An MSNBC poll from August revealed that, “The biggest differences between Trump supporters and other Republicans … can be found in their views on public policy issues.” Trump voters, for example, are 20 percentage points more likely than non-Trump Republicans to believe “immigrants today are a burden on our country because they take our jobs, housing and health care.” In December, “nearly two thirds of likely GOP primary voters said in a Bloomberg poll that they supported his proposal to block all Muslims from entering the (United States).” In response, I saw a slew of social media posts and opinions pieces condemning his words as un-American and undemocratic. But, the numbers show that his suggestion is disturbingly democratic. According to a 2015 poll conducted by the Public Religion Research Institute, “a majority of Americans — 56 percent — believe Islam is ‘at odds with’ American values. … The results are even more extreme on a partisan level, with 76 percent of Republicans agreeing with that idea.”

Race and education play a statistically significant role in predicting these beliefs. Trump has outpaced his rivals in capturing the support of a full third of Republican voters with a high school education or less. As many pundits have pointed out, Trump’s surge relies on the less-educated Americans with whom his politics resonate. But he also has a broad pull among other demographics. A Civis Analytics poll of more than 11,000 Republican-leaning respondents shows, “Trump has broad support in the GOP, spanning all major demographic groups.” But the comparison the geographic dispersion evokes is troubling. Nate Cohn of the New York Times wrote that, “It is similar to a map of the tendency toward racism by region, according to measures like the prevalence of Google searches for racial slurs and racist jokes or scores on implicit association tests.

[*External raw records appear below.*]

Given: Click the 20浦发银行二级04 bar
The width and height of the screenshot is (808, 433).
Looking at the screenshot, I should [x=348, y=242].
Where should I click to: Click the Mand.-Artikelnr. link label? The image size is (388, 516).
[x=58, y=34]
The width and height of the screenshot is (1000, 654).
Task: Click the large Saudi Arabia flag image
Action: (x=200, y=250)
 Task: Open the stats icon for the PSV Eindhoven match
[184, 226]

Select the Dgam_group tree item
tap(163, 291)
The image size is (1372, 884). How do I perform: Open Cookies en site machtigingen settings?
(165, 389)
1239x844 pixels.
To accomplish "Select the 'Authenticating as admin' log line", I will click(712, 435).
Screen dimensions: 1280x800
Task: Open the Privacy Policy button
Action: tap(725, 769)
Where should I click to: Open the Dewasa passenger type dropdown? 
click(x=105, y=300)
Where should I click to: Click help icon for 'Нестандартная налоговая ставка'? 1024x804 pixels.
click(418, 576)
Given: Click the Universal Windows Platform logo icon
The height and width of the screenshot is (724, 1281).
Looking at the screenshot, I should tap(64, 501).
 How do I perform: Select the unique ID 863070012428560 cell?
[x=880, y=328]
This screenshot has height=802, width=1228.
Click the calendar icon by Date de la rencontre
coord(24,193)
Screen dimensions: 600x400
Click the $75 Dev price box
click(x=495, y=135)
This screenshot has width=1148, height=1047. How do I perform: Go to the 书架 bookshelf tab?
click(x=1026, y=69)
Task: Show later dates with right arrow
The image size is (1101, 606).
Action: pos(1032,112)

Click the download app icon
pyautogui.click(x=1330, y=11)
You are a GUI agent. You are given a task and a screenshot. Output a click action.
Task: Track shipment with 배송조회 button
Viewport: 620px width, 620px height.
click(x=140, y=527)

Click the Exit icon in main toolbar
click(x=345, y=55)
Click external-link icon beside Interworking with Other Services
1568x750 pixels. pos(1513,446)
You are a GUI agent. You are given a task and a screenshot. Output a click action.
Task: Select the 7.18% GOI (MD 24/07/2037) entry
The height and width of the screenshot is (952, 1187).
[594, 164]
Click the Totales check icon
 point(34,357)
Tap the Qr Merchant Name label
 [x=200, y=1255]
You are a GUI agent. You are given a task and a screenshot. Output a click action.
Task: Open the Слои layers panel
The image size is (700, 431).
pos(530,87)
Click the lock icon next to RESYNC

Trump supporters call themselves the “silent majority” — a nod to President Richard Nixon’s appeals to mostly white Americans to reclaim cultural values. While controversial, the phrase acknowledges a harrowing reality. A significant number of Americans feel that Trump’s ideas best address their sources of anger and frustration with the government. And by bucking the establishment, Trump has found a way to give the racist and xenophobic backlash a sense of mainstream legitimacy.

At Brown, we act surprised when we watch the TV in the Ratty and hear the next ridiculous thing Trump says. Are we that out of touch? The liberal uproar and borderline cliche bewilderment that occurs in response to Trump’s popularity indicates a willful blindness to fundamental divisions within the population. The disingenuousness of the disbelief is similar to the surprise expressed by many after the events of Ferguson — to which many black leaders replied, “we’ve been telling you this for years.”